**Data listing:**
[Start of Attachment]

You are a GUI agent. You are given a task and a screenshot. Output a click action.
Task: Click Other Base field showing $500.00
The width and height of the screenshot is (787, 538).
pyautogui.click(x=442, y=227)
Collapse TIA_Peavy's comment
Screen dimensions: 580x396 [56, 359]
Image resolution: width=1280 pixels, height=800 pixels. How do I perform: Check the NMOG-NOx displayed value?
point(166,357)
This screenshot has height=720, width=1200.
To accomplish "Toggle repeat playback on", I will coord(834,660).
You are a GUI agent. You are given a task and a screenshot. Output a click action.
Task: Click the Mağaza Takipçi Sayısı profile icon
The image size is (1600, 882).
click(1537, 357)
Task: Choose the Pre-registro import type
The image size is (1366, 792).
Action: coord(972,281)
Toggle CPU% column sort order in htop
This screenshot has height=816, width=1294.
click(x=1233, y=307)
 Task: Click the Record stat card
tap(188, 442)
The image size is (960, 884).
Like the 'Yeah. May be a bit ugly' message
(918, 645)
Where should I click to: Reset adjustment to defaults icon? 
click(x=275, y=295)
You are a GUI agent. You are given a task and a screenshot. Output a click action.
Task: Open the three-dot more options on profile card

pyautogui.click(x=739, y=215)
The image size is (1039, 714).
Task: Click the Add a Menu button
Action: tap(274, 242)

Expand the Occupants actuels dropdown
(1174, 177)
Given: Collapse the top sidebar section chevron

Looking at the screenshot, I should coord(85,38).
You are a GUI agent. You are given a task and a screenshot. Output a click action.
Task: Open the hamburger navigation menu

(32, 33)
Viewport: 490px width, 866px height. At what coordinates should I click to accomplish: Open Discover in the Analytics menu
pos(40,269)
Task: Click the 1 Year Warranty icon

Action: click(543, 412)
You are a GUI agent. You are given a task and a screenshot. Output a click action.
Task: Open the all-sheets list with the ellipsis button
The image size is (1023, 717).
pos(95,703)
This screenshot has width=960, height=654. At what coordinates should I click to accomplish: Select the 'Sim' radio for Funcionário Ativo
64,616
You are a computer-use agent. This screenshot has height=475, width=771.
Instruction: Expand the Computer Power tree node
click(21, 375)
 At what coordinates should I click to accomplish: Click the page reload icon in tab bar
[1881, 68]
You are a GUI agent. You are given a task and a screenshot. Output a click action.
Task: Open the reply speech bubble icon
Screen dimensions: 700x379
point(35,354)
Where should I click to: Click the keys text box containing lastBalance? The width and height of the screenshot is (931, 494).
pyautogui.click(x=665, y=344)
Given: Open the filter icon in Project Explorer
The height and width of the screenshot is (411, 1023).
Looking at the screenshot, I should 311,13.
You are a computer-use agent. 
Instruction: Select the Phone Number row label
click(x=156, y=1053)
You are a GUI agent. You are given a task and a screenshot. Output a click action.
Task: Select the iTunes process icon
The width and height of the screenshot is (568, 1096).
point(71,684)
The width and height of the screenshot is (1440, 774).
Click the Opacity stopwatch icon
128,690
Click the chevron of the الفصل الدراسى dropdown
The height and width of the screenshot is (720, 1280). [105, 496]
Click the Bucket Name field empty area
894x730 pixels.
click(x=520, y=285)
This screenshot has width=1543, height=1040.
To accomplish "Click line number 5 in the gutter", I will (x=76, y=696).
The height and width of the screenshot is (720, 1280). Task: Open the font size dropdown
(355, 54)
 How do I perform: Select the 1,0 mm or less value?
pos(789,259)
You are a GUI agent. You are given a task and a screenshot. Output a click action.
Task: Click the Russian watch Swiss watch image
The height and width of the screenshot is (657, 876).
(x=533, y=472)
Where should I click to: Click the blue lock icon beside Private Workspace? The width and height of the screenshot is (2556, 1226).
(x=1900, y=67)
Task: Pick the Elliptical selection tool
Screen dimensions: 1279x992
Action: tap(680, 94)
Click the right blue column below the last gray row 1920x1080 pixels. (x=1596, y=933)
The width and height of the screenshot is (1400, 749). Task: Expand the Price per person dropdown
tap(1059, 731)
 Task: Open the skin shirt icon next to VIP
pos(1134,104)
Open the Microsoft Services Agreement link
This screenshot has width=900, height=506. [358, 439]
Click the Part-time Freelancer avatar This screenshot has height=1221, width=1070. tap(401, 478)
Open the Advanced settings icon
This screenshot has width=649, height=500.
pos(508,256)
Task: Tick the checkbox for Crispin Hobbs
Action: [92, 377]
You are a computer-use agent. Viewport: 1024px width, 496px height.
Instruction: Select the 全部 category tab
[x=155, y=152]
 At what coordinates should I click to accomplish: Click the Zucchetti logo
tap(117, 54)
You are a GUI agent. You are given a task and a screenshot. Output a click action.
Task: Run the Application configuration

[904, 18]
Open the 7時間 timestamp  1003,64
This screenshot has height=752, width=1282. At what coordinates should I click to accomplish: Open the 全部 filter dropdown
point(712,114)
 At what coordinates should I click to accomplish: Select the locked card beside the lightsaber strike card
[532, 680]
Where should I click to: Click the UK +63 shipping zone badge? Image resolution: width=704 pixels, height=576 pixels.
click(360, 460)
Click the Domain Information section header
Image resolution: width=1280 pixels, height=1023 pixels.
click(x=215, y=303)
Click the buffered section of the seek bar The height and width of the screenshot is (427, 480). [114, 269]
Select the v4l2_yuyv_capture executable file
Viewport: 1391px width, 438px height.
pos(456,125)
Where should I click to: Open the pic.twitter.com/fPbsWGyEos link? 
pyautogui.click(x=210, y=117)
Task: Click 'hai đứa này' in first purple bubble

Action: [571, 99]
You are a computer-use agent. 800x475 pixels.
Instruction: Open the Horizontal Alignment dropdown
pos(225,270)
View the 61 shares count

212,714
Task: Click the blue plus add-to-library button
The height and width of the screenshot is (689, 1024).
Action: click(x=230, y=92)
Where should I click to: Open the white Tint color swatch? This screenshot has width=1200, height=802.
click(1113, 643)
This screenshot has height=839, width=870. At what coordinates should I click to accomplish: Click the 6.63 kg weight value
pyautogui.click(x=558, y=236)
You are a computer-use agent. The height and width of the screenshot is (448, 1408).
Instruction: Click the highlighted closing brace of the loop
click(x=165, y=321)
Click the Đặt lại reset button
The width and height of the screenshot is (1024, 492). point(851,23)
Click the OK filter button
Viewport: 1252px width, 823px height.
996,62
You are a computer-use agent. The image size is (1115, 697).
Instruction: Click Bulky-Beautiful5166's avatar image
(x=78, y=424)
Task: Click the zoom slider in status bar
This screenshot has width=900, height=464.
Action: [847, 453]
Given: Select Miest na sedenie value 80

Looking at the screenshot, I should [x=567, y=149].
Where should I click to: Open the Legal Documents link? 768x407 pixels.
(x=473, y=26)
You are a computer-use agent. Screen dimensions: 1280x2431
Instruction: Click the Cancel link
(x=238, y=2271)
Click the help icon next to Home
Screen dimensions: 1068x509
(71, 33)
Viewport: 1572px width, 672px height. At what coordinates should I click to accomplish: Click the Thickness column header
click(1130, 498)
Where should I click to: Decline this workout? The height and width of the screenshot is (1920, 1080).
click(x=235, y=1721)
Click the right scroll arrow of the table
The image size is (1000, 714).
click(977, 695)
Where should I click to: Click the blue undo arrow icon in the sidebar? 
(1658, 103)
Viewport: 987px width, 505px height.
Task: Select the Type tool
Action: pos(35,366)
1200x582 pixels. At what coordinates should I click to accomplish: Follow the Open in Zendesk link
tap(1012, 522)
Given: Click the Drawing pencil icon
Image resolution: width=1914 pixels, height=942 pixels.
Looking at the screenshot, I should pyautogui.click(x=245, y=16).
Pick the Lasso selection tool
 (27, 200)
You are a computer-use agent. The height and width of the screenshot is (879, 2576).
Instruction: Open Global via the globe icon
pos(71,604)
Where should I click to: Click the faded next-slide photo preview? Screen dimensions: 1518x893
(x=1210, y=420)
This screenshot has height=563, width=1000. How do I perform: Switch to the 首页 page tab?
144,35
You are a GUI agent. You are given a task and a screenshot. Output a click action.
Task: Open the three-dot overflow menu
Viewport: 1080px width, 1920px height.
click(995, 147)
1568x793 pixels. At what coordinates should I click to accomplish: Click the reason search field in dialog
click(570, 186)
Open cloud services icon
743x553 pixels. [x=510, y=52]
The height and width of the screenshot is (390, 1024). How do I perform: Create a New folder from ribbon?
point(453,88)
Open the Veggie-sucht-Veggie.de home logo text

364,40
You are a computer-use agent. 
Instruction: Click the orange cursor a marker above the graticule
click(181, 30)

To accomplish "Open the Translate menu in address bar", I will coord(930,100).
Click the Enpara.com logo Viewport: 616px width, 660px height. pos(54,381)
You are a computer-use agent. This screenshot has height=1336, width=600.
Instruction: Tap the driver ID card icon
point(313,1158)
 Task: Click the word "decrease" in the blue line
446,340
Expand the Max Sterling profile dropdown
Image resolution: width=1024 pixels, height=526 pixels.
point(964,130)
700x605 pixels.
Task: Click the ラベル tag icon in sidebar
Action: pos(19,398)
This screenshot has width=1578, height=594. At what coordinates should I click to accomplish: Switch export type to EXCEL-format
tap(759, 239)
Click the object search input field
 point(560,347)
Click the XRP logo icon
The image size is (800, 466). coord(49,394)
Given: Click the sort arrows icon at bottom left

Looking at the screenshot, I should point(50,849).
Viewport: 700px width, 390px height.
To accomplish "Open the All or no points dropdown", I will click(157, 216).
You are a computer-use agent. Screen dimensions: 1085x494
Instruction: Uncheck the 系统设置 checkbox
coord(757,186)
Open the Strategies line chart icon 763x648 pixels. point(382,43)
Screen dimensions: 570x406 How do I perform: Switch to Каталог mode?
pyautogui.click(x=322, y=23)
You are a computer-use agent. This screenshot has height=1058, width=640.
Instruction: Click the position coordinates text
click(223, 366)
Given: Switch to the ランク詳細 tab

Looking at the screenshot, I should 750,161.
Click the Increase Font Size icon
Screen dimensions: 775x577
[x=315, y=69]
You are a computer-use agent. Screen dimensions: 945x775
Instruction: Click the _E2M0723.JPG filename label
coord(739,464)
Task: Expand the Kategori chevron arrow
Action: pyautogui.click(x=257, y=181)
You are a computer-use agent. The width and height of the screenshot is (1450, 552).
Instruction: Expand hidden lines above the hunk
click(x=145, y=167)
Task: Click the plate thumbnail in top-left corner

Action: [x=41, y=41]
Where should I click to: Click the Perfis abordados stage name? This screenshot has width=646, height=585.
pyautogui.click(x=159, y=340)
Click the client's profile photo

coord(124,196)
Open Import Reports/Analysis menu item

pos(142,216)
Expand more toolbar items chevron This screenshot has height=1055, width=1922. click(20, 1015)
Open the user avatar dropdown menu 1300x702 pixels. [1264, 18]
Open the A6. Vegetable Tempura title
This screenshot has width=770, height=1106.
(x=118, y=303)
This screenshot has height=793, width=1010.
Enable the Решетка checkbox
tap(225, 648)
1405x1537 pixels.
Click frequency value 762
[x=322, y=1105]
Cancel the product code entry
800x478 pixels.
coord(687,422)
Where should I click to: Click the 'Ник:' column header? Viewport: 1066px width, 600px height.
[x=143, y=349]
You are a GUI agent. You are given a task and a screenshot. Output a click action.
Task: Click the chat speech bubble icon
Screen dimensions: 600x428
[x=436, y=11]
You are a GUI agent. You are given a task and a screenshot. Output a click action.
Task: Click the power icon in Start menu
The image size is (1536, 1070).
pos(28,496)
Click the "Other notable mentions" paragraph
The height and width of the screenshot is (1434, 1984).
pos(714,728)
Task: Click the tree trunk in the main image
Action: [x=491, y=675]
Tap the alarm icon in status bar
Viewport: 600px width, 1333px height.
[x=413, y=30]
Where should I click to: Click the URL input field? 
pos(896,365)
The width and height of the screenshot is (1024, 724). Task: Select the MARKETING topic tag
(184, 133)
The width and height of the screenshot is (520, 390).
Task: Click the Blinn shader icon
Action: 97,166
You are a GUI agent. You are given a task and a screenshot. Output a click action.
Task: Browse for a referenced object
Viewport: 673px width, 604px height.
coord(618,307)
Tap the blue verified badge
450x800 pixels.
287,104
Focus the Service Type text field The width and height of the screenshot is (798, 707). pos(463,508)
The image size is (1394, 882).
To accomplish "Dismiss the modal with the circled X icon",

[End of Attachment]

**Exercise requirements:** Your task is to copy each line of the data above that holds "Other".

**Output of the exercise:**
Task: Click Other Base field showing $500.00
Click the "Other notable mentions" paragraph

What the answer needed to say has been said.